Perché la colonna sonora possa essere letta bene, è importante
che la pellicola che scorre sul tamburo proceda con moto continuo quanto
più possibile uniforme e costante, e soprattutto che sia ben tesa.
A questo scopo il tamburo può essere equipaggiato di un volano
stabilizzatore del moto oppure di un dispositivo di compensazione (idraulico
o meccanico). Se il tamburo non è ben stabilizzato, si manifesta
un difetto nella riproduzione del suono che assomiglia ad un leggero trillo (flutter). Nella parte fissa del tamburo, all'altezza del pennello luminoso, vi è
una fenditura attraverso la quale la luce della lampada eccitatrice penetra
all'interno del grosso rullo del tamburo stesso. Fotocellula
Si trova proprio all'interno del tamburo rotante, e su di essa cadono
le modulazioni luminose che si formano quando la luce della lampada eccitatrice
attraversa le gradazioni cromatiche della colonna sonora. La fotocellula è formata da un'ampolla di vetro all'interno della
quale sono posizionati due elettrodi: l'uno funge da catodo e presenta
una superficie metallica con uno strato di metallo alcalino (cesio, potassio);
l'altro elettrodo è genericamente metallico e agisce da anodo. La fotocellula funziona in base al cosiddetto fenomeno fotoelettrico,
legato alla proprietà di alcuni metalli alcalini di emettere elettroni
quando vengono investiti da radiazioni luminose. L'emissione di elettroni
è commisurata in modo proporzionale all'intensità della
luce che colpisce la fotocellula. La fotocellula traduce dunque le variazioni di luce in correnti fotoelettriche
modulate; i due elettrodi, uscendo dal bulbo di vetro, vengono collegati
con un circuito elettronico che funziona da preamplificatore. 5-
Reverse - Scanning Questo sistema di
lettura ottica analogica sta via via soppiantando la tradizionale fotocellula. La differenza sta nel fatto che il sistema riverse - scanning, detto anche
a diodo rosso, sfrutta la luce rossa emessa da un diodo led, fornendo
risultati che, per quanto riguarda la dinamica sonora, sono paragonabili
ai sistemi digitali.

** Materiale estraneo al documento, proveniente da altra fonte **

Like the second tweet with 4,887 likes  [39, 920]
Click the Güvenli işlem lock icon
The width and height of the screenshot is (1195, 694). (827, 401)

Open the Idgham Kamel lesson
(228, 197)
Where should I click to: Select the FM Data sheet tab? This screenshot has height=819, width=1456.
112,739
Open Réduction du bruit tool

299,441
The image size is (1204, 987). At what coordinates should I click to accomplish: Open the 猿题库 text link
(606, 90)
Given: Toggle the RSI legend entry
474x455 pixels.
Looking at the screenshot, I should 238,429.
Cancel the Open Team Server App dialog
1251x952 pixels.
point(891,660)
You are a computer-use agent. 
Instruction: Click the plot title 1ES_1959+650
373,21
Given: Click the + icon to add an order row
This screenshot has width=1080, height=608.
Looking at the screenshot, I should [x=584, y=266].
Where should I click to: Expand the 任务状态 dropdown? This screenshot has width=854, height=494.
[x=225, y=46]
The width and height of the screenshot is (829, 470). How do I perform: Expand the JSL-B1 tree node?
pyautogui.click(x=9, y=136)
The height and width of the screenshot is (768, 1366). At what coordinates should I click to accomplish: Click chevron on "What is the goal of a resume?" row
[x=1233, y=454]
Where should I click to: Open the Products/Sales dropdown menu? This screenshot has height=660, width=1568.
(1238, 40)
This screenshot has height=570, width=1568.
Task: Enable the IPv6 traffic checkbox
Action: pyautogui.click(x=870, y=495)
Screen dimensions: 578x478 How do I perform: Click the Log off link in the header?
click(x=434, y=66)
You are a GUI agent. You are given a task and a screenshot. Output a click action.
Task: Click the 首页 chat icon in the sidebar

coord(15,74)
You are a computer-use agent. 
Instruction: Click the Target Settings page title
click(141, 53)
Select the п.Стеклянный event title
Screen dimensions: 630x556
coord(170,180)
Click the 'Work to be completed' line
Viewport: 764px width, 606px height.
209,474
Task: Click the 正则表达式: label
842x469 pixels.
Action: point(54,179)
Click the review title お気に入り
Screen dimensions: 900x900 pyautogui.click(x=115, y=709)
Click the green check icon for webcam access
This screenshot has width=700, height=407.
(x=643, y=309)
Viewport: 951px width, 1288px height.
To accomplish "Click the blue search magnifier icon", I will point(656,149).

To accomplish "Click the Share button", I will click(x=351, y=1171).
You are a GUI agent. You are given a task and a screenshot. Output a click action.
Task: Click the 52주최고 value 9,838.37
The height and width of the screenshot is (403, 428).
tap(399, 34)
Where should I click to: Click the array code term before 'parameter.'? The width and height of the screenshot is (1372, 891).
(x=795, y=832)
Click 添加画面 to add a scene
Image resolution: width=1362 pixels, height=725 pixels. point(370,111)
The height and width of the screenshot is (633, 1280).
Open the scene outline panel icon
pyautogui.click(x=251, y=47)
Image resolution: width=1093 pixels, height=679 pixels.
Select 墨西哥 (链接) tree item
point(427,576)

Il sistema reverse - scanning è, come dice il nome, strutturato
a rovescio rispetto alla testa sonora tradizionale: la sorgente di luce
si trova all'interno del tamburo rotante, mentre la cellula di lettura
è alloggiata nella scatola che normalmente contiene la lampada
eccitatrice. 6- Preamplificazione e amplificazione
Il segnale in uscita
dalla cellula fotoelettrica o dal reverse - scanning è debole,
e non può essere trasportato lontano senza che subisca perdite
e decadimenti. Il segnale viene dapprima "irrobustito" grazie
a un processo detto di preamplificazione, che porta l'instabile segnale
a un'intensità sufficiente per scongiurare perdite o distorsioni
prima della fase vera e propria di amplificazione. Dal punto di vista
elettrico il compito del preamplificatore è di amplificare le tensioni
prodotte fino ai livelli richiesti per pilotare le sezioni di potenza, cioè fornire una corrente adeguata per far
funzionare gli amplificatori finali. Fin qui si è fatto riferimento alla preamplificazione del segnale
analogico, ma, bisogna precisare, della sezione preamplificatrice fa parte,
ove presente, la circuitazione per la decodifica del segnale digitale:
partendo dal più semplice standard DOLBY A fino agli attuali SR-D
DTS e SDDS , in questo stadio avviene la decodifica e la conversione digitale-analogica
del segnale immagazzinato nelle varie tracce audio digitali della pellicola
(o nei dischetti del DTS). Il segnale a questo punto, suddiviso nei vari canali principali, degli
effetti e delle basse frequenze, può essere inviato allo stadio
finale e da questo ai diffusori per giungere finalmente alle nostre orecchie. Amplificazione L'amplificazione vera
e propria viene trattata da apparecchi chiamati finali di potenza o anche
amplificatori, i quali potenziano il segnale per la diffusione nella sala
cinematografica. L'amplificatore rende letteralmente più ampie
le onde (intensità). L'amplificatore di potenza, o finale è tradizionalmente considerato
come il "cuore" dell'impianto sonoro. La principale ragione
d'essere degli amplificatori è che il segnale generato dalle sorgenti
non ha potenza sufficiente a pilotare direttamente gli altoparlanti; si
richiede perciò un dispositivo che incrementi l'ampiezza del segnale
(in tensione, cioè Volt) fornendogli nel contempo adeguata energia
(erogazione di corrente, in ampere). Anticipiamo che il segnale elettrico potenziato dagli amplificatori dovrà
essere emesso dai sistemi di altoparlanti sottoforma di onde sonore; questo
processo avviene perché la corrente impegna, negli altoparlanti,
delle membrane le quali, seguendo il segnale audio dell'amplificatore,
creano delle onde sonore. Il fatto che si parli di potenza per i finali,
significa che l'energia prodotta ha lo scopo di muovere dei dispositivi
elettromeccanici dalla superficie piuttosto estesa. Questa energia viene
espressa in watt. I requisiti dell'amplificatore variano enormemente a seconda di ciò
che si trova a monte e a valle di esso. Per riprodurre a livelli realistici
un pieno orchestrale o un effetto particolarmente dinamico di un film
in un ambiente cinematografico, occorre un sistema che in termini di tensione
e corrente sia generoso per poter pilotare adeguatamente i diffusori.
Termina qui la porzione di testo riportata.